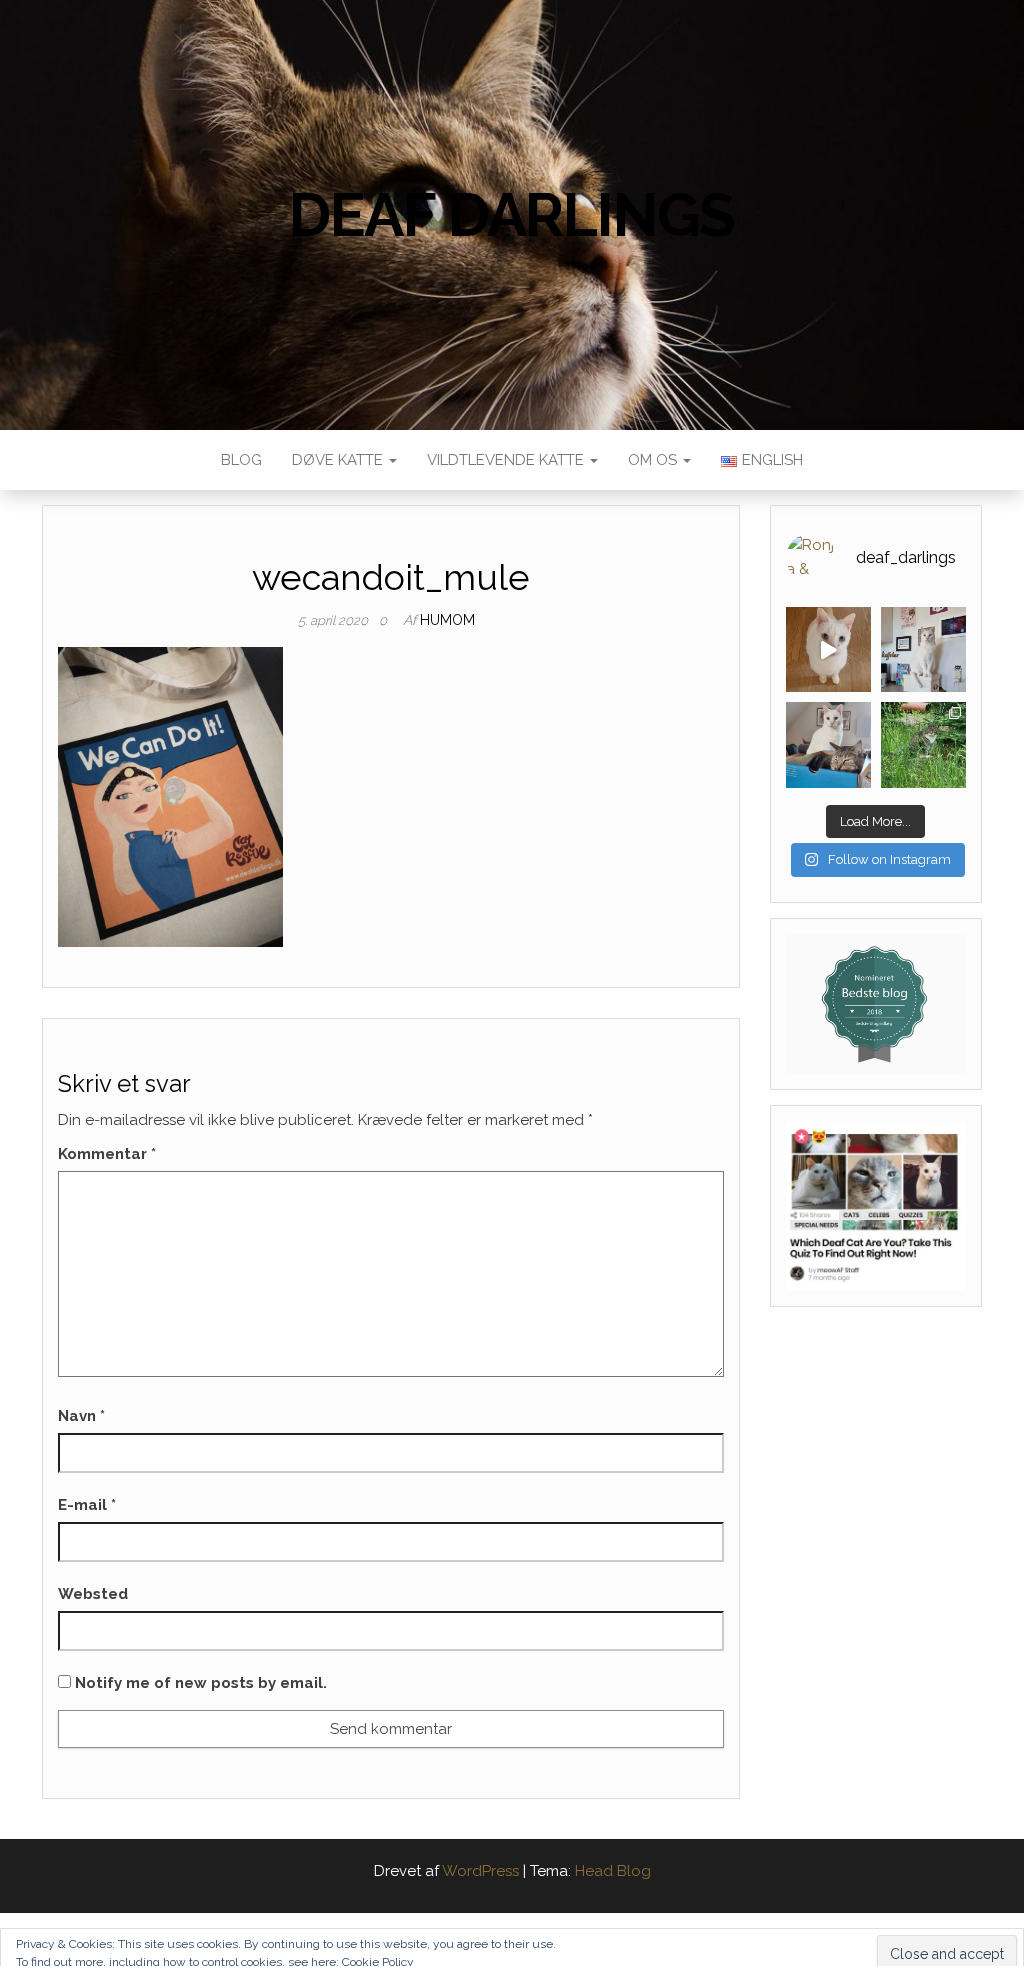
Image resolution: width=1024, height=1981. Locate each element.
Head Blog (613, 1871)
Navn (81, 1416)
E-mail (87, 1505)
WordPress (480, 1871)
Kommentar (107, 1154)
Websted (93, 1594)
==
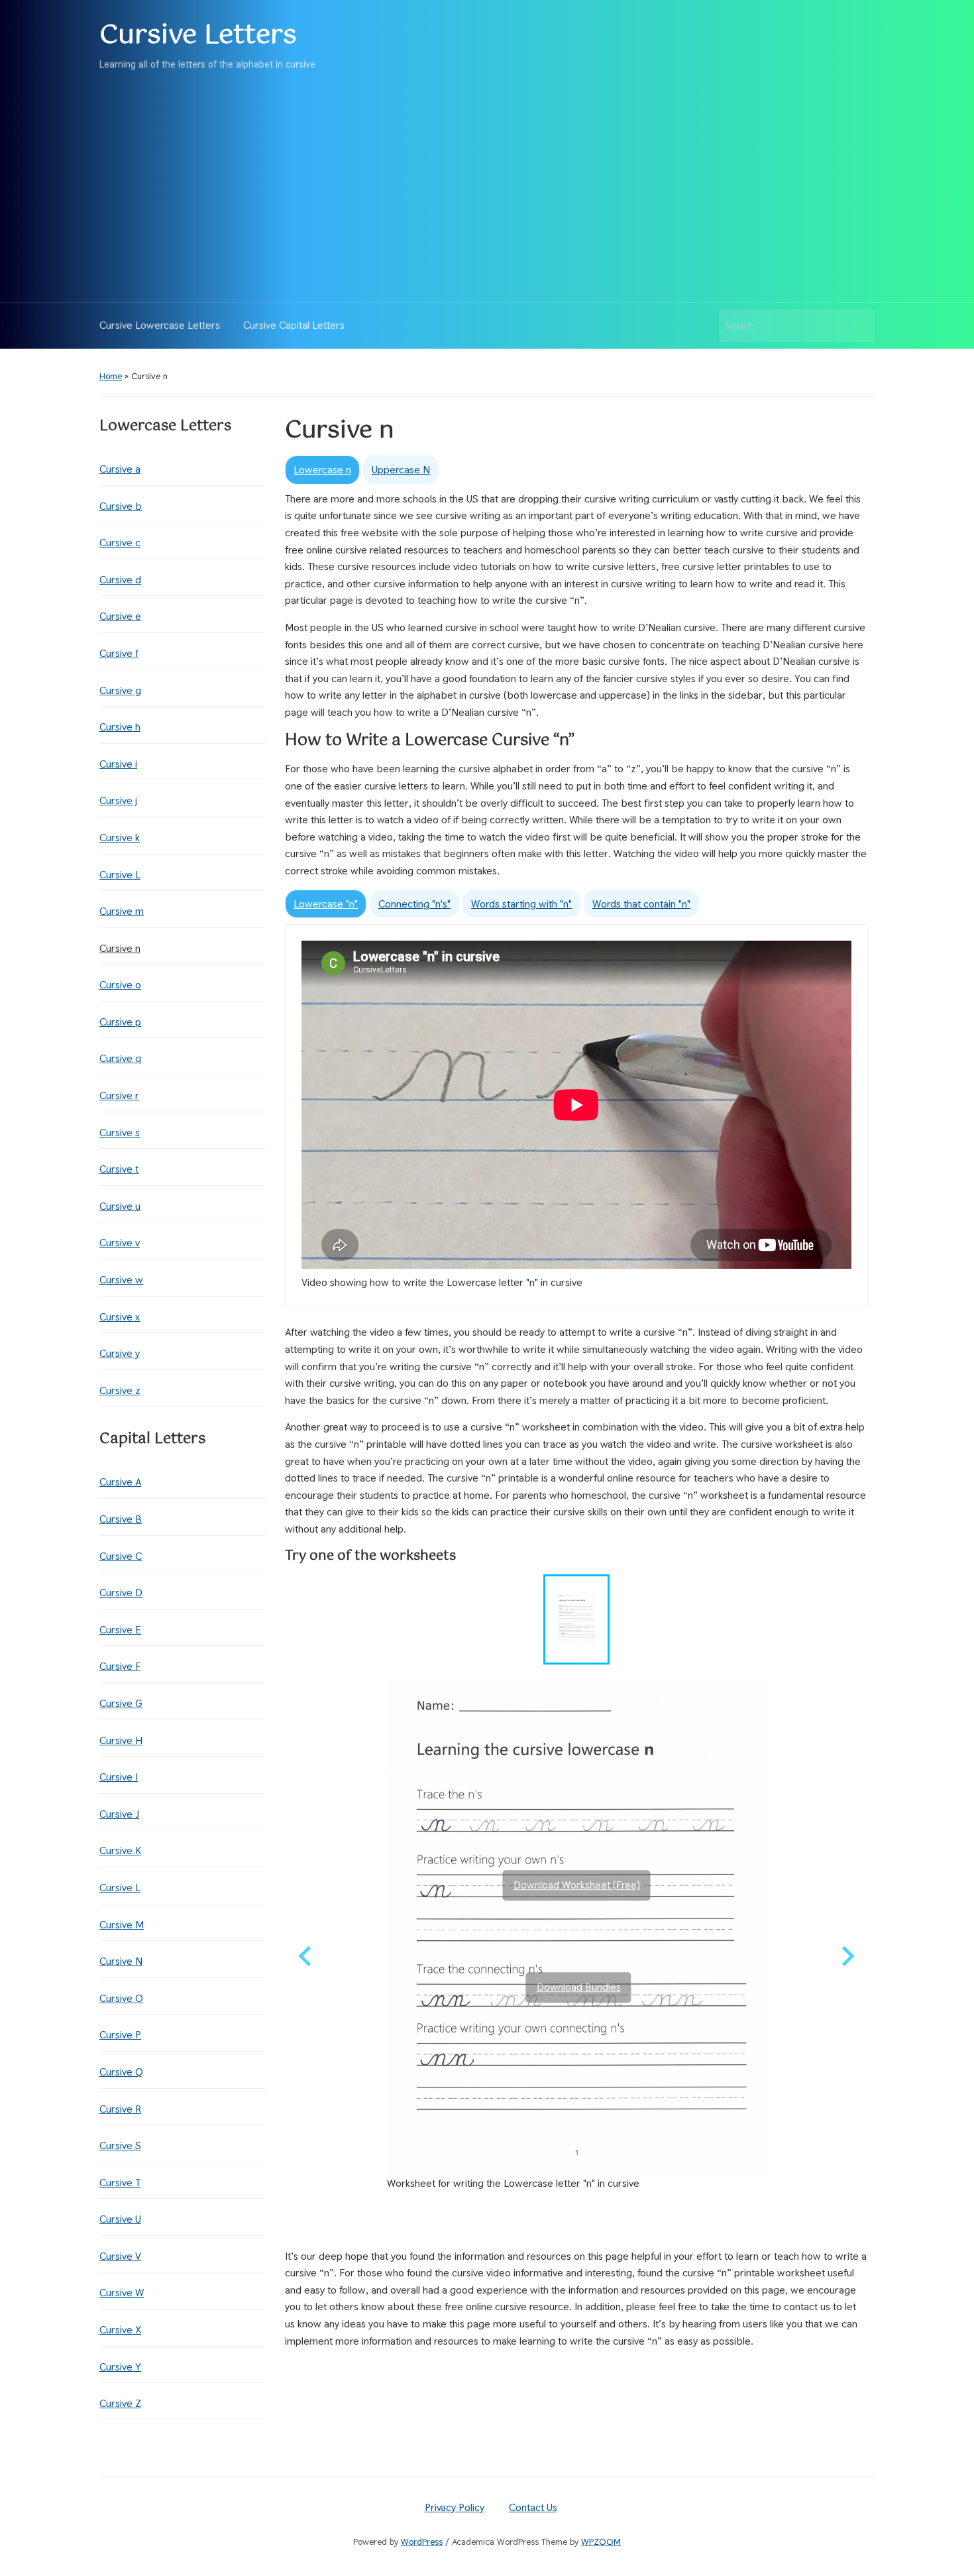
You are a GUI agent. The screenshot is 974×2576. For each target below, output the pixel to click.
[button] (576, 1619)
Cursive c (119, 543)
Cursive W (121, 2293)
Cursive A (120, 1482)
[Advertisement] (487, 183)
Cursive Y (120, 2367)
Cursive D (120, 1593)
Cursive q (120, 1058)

- Instructions for the task:
Determine the count of lines in the data above with the string "each" in them, and give that count alone.

- Finished exercise:
2